### Downloading the data

In [None]:
from main import main
key = '<replace with your key>' # this is the key for the weather data API

In [None]:
# uncomment this line on your own risk
# it will take ~15-20 minutes to download the data and to do some cleaning
#main(key)

In [None]:
from configs import merged_cycle_data_file
import pandas as pd
from sklearn.model_selection import train_test_split

### Load the weather & holiday data

In [None]:
from configs import weather_data_csv

holidays = 'holidays.csv'
hol_df = pd.read_csv(holidays, index_col='date', parse_dates=['date'])
weather_df = pd.read_csv(weather_data_csv, index_col='timestamp', parse_dates=['timestamp'])
weather_df.head()

In [None]:
# get a set of the holiday dates
hol_set= set(hol_df.index.map(lambda x: x.date()))

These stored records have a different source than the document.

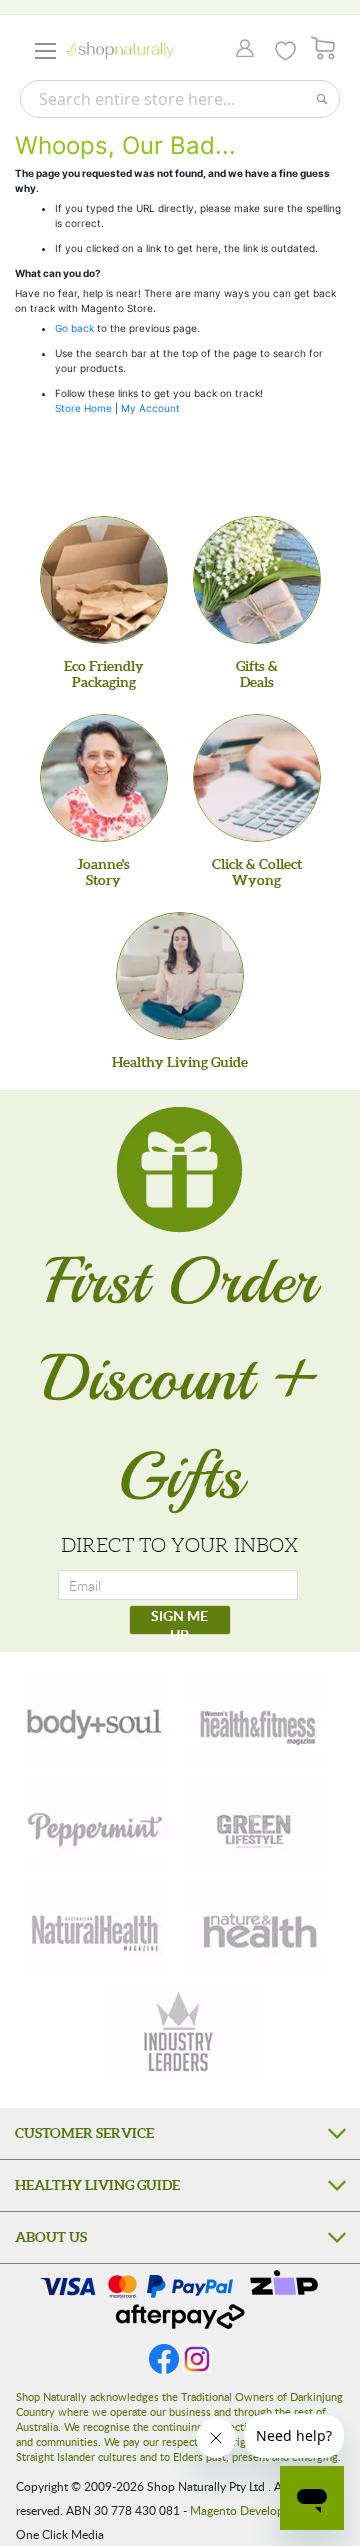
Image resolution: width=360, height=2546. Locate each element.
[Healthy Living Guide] (180, 976)
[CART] (323, 48)
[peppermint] (96, 1826)
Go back (74, 328)
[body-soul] (96, 1722)
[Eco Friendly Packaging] (104, 580)
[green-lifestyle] (257, 1826)
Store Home (83, 408)
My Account (150, 408)
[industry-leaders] (180, 2034)
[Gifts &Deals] (257, 580)
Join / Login (239, 50)
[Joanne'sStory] (104, 778)
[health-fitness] (257, 1722)
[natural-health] (96, 1930)
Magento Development (250, 2510)
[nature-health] (257, 1930)
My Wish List (285, 51)
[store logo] (120, 50)
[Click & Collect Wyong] (257, 778)
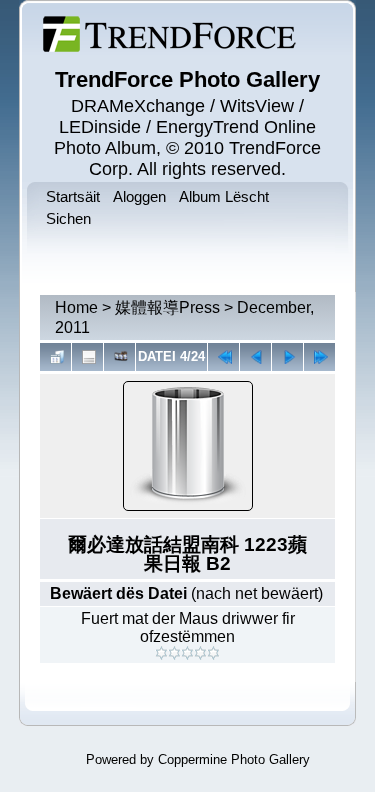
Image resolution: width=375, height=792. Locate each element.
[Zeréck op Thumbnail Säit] (55, 357)
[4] (200, 653)
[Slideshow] (119, 357)
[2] (174, 653)
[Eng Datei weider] (255, 357)
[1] (161, 653)
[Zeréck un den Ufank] (223, 357)
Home (76, 307)
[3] (187, 653)
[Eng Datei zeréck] (287, 357)
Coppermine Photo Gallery (234, 759)
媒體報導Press (167, 307)
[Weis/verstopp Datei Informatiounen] (87, 357)
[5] (213, 653)
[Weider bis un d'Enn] (319, 357)
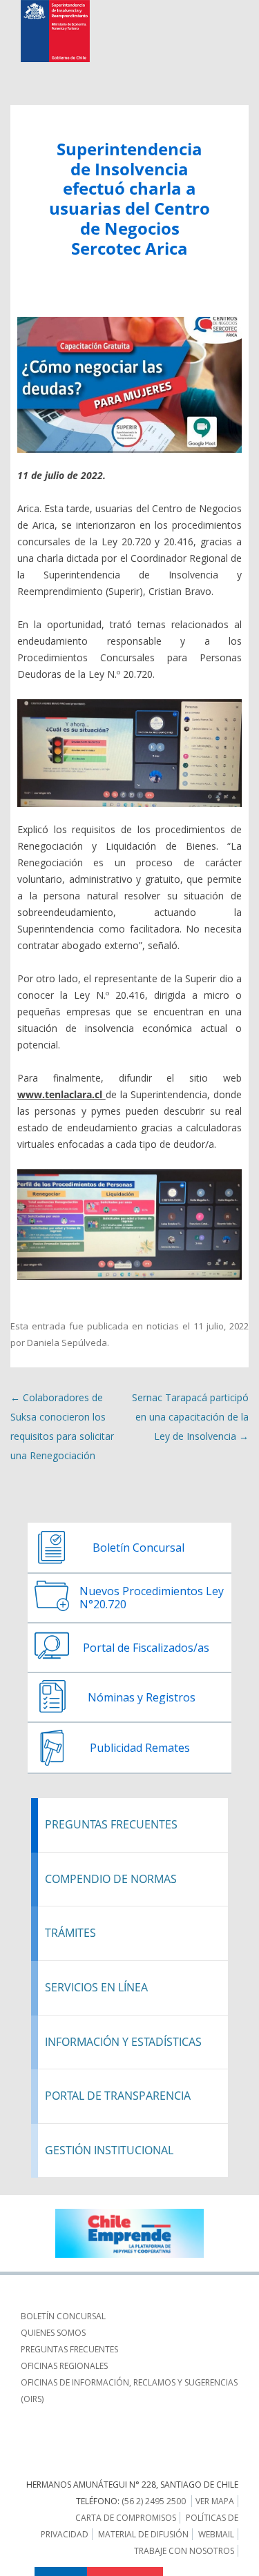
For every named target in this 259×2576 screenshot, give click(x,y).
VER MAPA (214, 2501)
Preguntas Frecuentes (69, 2349)
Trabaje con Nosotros (184, 2551)
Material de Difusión (143, 2534)
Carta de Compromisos (125, 2518)
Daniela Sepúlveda (67, 1342)
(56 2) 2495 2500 (154, 2501)
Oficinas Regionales (64, 2366)
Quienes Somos (53, 2333)
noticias (162, 1326)
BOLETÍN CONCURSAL (63, 2316)
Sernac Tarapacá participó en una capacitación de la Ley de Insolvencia (190, 1417)
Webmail (216, 2534)
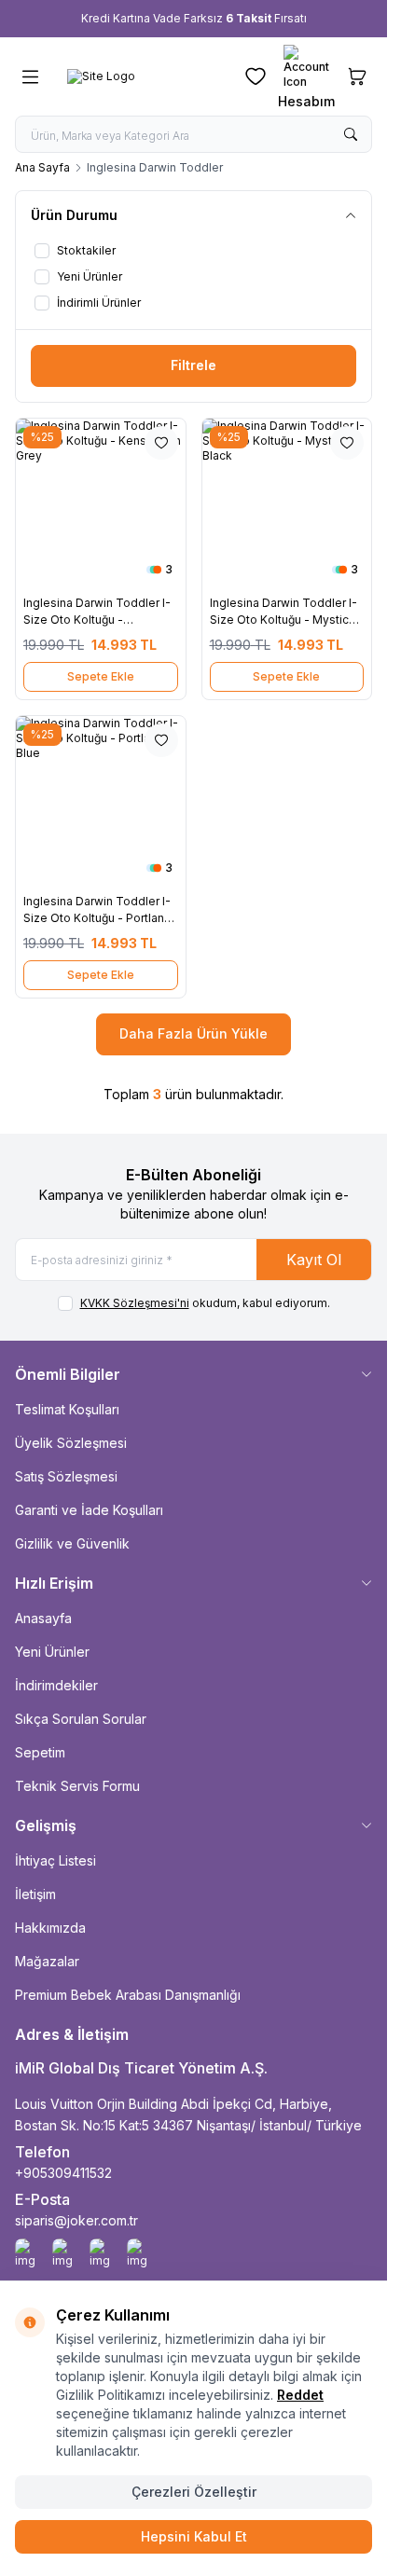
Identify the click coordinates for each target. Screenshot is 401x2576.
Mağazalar (47, 1961)
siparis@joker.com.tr (76, 2220)
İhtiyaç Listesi (55, 1860)
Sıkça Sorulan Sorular (80, 1719)
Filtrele (193, 365)
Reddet (300, 2395)
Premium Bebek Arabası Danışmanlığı (128, 1995)
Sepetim (40, 1752)
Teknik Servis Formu (77, 1786)
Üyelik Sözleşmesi (71, 1443)
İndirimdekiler (56, 1685)
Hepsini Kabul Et (194, 2536)
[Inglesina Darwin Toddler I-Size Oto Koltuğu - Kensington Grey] (101, 503)
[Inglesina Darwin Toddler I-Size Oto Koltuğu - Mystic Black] (287, 503)
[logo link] (141, 76)
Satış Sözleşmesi (66, 1476)
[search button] (350, 134)
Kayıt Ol (313, 1259)
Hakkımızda (50, 1927)
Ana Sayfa (42, 167)
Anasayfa (43, 1618)
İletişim (35, 1894)
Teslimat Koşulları (67, 1409)
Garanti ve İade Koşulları (89, 1510)
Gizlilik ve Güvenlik (72, 1543)
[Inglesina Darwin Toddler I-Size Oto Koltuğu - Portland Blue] (101, 801)
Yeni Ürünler (52, 1652)
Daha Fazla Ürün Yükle (193, 1033)
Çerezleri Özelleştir (193, 2492)
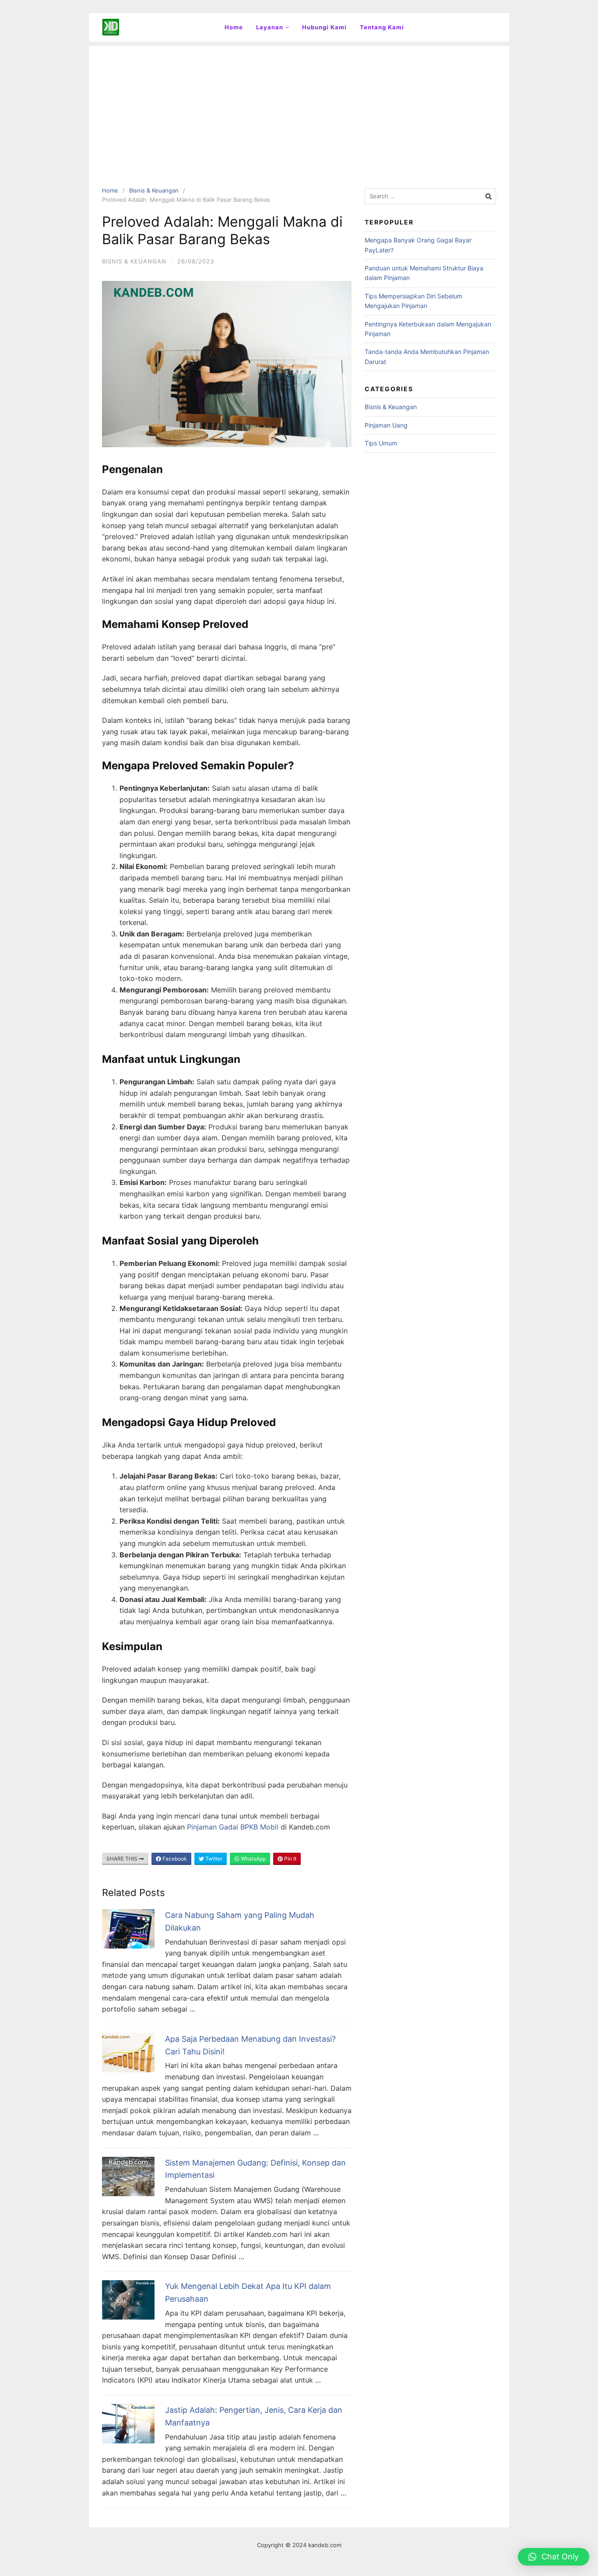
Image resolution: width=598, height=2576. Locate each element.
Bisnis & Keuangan (154, 190)
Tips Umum (381, 443)
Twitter (213, 1858)
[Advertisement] (299, 107)
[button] (553, 2556)
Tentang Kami (382, 27)
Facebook (174, 1858)
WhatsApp (252, 1858)
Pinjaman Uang (386, 425)
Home (234, 27)
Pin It (289, 1858)
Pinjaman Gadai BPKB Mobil (232, 1826)
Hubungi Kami (324, 27)
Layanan (269, 27)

### Load the merged csv file by reading it in chunks

# Warning:
The next cell takes a lot of time (on one machine it took 3h 40 mins) so skip running this cell.

In [None]:
# %%time
# from datetime import datetime
# import time
# chunk_size = 1000000
# date_mapper = lambda x: pd.to_datetime(datetime(year=x.year, month=x.month, day=x.day, hour=x.hour))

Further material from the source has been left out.